Adhitya kembali pada perasaan tegangnya. Sialan. Vanie berhasil mempermainkan perasaannya. Ia bahkan tidak tahu bagaimana cara memaki wanita yang adalah teman adiknya sendiri. Ia kesal setengah mati, namun takut sampai mati jika ucapan Vanie benar-benar terjadi. Wanita itu menyukainya pada akhirnya?

"Aku lebih takut kalau kau tiba-tiba mencintaiku," kekeh Vanie sambil menepuk pundak Adhitya. "Kemungkinan itu untuk terjadi sangat besar 'kan, Kak? Apa kau sudah memikirkannya sebelumnya?"

"Vanie!" bentak Adhitya tidak sabar dengan semua ocehan Vanie yang membuatnya tidak nyaman.

Yang dibentak hanya tertawa ringan lalu melanjutkan, "Ya, aku sayang padamu. Dan juga pada Ribka bahkan keluargamu. Bagaimana denganmu? Ribka bilang kau menyayangiku lebih dari sekadar sebagai adik."

Astaga, yang benar saja. Adhitya lupa pernah mengakui hal itu di depan adiknya sendiri. Sialnya Ribka mengatakannya pada Vanie? Semenjak kapan kedua wanita ini membicarakan dirinya dan ia tidak tahu? Ribka akan habis setelah ini. Adhitya berjanji pada dirinya sendiri.

"Jawab aku, Kak," paksa Vanie sambil menggoyang-goyangkan tubuh Adhitya agar lelaki itu tidak melamun lagi. "Bagaimana kalau kita saling mencintai dan lupa bahwa tujuan kita untuk membawa Kak Zera ke dalam pelukanmu?"
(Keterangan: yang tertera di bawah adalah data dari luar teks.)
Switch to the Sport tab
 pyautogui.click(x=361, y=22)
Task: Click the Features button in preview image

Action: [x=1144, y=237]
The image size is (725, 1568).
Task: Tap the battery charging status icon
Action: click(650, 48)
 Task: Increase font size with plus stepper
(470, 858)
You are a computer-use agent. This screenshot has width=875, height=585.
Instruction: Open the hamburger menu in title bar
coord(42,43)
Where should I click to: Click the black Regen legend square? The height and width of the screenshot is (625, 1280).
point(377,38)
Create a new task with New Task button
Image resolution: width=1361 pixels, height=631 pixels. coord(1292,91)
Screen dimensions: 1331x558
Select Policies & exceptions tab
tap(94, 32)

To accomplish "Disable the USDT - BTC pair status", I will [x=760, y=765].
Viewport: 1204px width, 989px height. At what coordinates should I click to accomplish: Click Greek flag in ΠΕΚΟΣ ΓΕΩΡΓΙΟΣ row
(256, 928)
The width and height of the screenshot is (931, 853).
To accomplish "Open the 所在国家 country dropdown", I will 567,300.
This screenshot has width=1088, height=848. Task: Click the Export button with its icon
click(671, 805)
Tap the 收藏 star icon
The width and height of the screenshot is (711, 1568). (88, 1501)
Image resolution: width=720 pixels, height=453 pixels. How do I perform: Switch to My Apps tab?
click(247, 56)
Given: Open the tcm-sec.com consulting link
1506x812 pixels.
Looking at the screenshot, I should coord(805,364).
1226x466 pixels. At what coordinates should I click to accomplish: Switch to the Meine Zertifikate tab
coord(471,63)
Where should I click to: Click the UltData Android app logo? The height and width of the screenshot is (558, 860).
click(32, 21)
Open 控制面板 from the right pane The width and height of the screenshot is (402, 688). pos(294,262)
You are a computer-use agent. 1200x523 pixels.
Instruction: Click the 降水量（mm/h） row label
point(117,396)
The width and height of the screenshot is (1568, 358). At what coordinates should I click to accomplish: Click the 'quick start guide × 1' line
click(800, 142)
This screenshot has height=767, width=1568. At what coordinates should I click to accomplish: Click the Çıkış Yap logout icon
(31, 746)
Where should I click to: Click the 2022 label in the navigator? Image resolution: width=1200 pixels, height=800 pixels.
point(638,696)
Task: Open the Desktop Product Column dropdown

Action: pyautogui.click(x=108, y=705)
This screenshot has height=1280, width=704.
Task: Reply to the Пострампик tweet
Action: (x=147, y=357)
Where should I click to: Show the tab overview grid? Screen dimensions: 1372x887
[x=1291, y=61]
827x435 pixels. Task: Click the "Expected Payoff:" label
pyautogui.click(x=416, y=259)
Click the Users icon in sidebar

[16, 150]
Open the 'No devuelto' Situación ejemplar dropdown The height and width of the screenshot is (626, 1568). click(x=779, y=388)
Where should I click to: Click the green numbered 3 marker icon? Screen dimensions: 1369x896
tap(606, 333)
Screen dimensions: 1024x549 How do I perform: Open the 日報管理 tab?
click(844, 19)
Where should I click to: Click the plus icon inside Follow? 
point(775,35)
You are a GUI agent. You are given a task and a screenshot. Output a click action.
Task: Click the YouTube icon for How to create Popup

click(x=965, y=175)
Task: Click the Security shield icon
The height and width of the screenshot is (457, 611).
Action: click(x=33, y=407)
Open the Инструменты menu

Adhitya menghela napas singkat dengan sangat pelan, menatap Vanie dengan serius lalu berucap lembut dan penuh ketegasan, "Aku sudah menyayangimu. Aku pernah menyukaimu. Tapi aku hanyalah seorang kakak di matamu. Dan sekarang aku hanya menyukai Zera."

"Pertanyaanku tidak terjawab," protes Vanie.

"Kalau ternyata esok kita saling mencintai, aku tidak tahu. Kalau aku yang mencintaimu, aku akan tanggung resikonya."

Vanie mengerutkan dahinya. "Kalau aku yang mencintaimu, bagaimana?"